My thoughts turned to my happy place, my posture straight as I imagined looking down the camera and telling the masses about the breaking story that would change their world forever.
As the thoughts whirled in my head in a noxious mix of emotions, the chorus of alarms turned to a pair and after a pause to check, became a single voice as I stepped off the ladder and jumped to the paving slabs the other side.

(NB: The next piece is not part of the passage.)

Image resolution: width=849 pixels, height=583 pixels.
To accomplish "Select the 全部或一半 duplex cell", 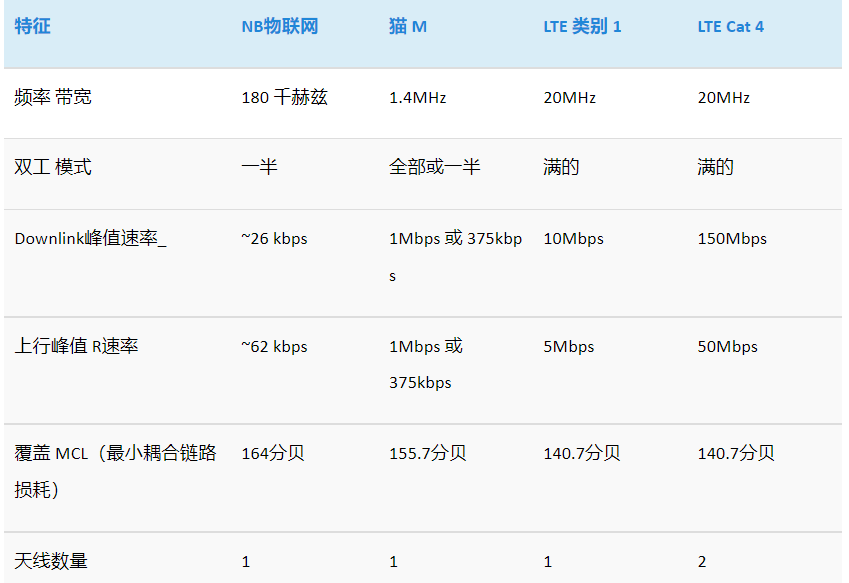I will click(434, 167).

With another step, the last masking call dissipated and the world seemed to stand still.
I didn’t panic. My pulse didn’t inflate by a wide margin until Alex sat on the top of the fence; until it collapsed as she swayed with the ladder in her hand. The metal slapped down to the flagstones. The cacophony echoed like a dinner bell when Alex landed on top to send a second chorus ringing out.
I listened to the lull as the echo died, fixing my glare on Alex’s wide-eyed fright.
We were both afraid to do anything. Both afraid to rattle the aluminium call in our attempt to move. A rising fear told me we'd already done the damage and the creatures, fast and slow, would chase around the corner at any moment.
We couldn’t wait to find out. Holding my hand out for Alex, she clambered to her feet, pulling the ladder as she rose. The gentle rattle of the aluminium sounded less than I imagined but still seemed to echo in the quiet air.
We ran.
As I arrived at the next fence, I glanced along the side of the house where grotesque faces met my view as they headed our way and responded with a steady increase in their clamber to get to their meal.
With the ladder planted at the base, I climbed, but my feet slipped as they hit the first step. Swearing under my breath, I raised again, attempting more care to plant my feet with Alex’s hands fixing the metal’s shake.
Balancing on the top step, I ignored the fence, only peering with a glance over the wood before checking back along the side of the next house where the creatures were already getting within a couple of car lengths from us.
Dropping the baseball bat to the other side, I jumped and a sharp pain rose along my shin as I landed, but I would not die for the sake of a sprain. The faces of the undead spurred me on.
Running, I felt relief as I heard Alex land with a huff of air and the slap of her feet. As I turned, she launched the rifle through the air toward me, her attention turning to leaning over the fence before I’d caught the rifle midway with my left.
Indecision took hold of me for a moment as the crowd were about to pass the house and enter the garden, the stench of the sewer amplifying to catch in my lungs.
With a quick glance to Alex, I saw her struggling to pull the ladder from the other garden and over the tall fence. I let the rifle down to the flagstones and gripped the baseball bat with both my hands, raising it high over my head and took two steps forward.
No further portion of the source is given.